A primary purpose of our discussion today is to prevent mass atrocities from happening again. Historic wrongs and past inactions cannot be undone and never will be. But we can prevent new ones. An important step was taken at the World Summit in 2005 which firmly and unanimously anchored the concept of responsibility to protect here at the UN. And that is why we warmly welcome the Secretary General’s first report on R2P presented to us this week.
We welcome the report because it is well balanced and provides a steady platform for the work ahead. The focus should now be on raising awareness in and among member states on the true content of the report, and on how we can move forward.
The report states clearly that each individual State has the responsibility to protect its populations from genocide, war crimes, ethnic cleansing and crimes against humanity. It underlines how the international community can and should encourage and help States to meet this responsibility. The report presents a broad canvas of important and legitimate measures and provides a bulwark against abuses of the principle of non-interference, as was underlined by our colleague from Ghana yesterday morning.
The Universal Declaration of Human rights is the agreed framework for the responsibility of states and the rights of individuals. Had the rights enshrined in the Declaration been fully implemented in domestic law and practise, the existing obligations under relevant international instruments on human rights, humanitarian law and criminal law would have prevented most of the atrocities that have taken place.
Statements made earlier yesterday and today underline the need to refine the means of early warning and on the roles of the various organs of the UN. We welcome that challenge. Further refinement of the concept of R2P here at the UN in general and in the General Assembly in particular will make some of the situations which sceptics have pointed to less likely to happen. The norms and principles developed in the General Assembly, and practiced in accordance with the Charter, will strengthen the rule of law and deter arbitrariness and selectivity.
In promoting the responsibility to protect we should therefore remember the various tools already available– such as International humanitarian law, the International Criminal Court and other international tribunals, the Universal Periodic Review under the auspices of the Human Rights Council, and the Special Procedures of the Office of the High Commissioner for Human Rights.
The many violations of humanitarian law that we have seen during the last few years, in particular with regard to the situation of civilians in armed conflict, give cause for grave concern. The targeting of civilians, lack of respect for humanitarian law principles and the use of sexual violence as a method of warfare, are just a few examples of the serious challenges we face.
In most situations, the primary focus should be on assisting the cessation of violence through mediation and other tools as well as the protection of people through such measures as the dispatch of humanitarian, human rights and police missions. But there are cases when sovereign Governments, who undoubtedly have the primary responsibility to protect their own citizens, are unable or unwilling to do so. In those instances, the responsibility should and must be taken up by the wider international community.

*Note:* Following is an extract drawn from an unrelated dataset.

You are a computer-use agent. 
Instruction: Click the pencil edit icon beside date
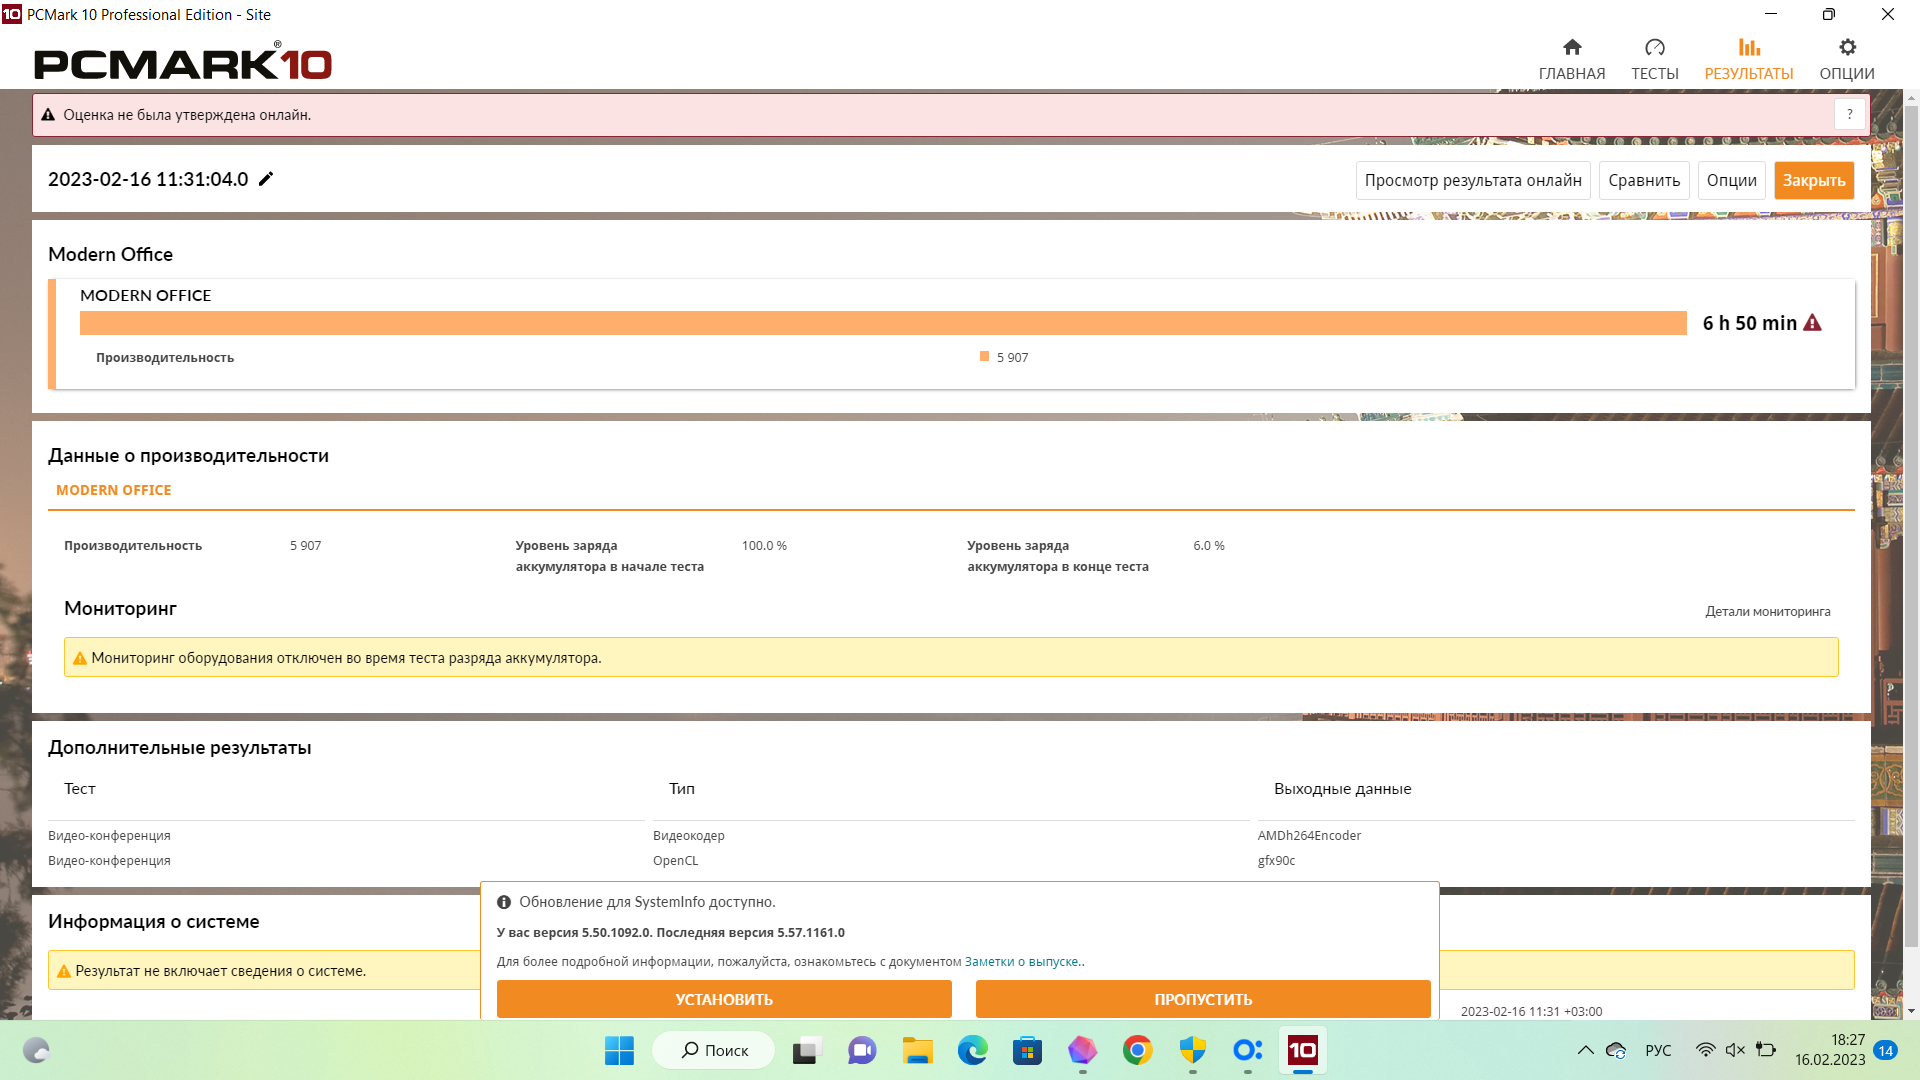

Norway therefore endorses the emerging norm that there is a collective international responsibility to protect, exercisable by the Security Council, in the event of genocide and other large scale killing, ethnic cleansing or serious violations of international humanitarian law which sovereign Governments have proved powerless or unwilling to prevent. This responsibility should weigh heavily on the members of the Security Council, and especially on the veto powers.
In closing Mr. President, whether we are sceptics, proponents or moderates, let us not forget that we are aiming to prevent the worst mass atrocities. Guided by the Charter and the moral authority of the organization, we should side with the victims.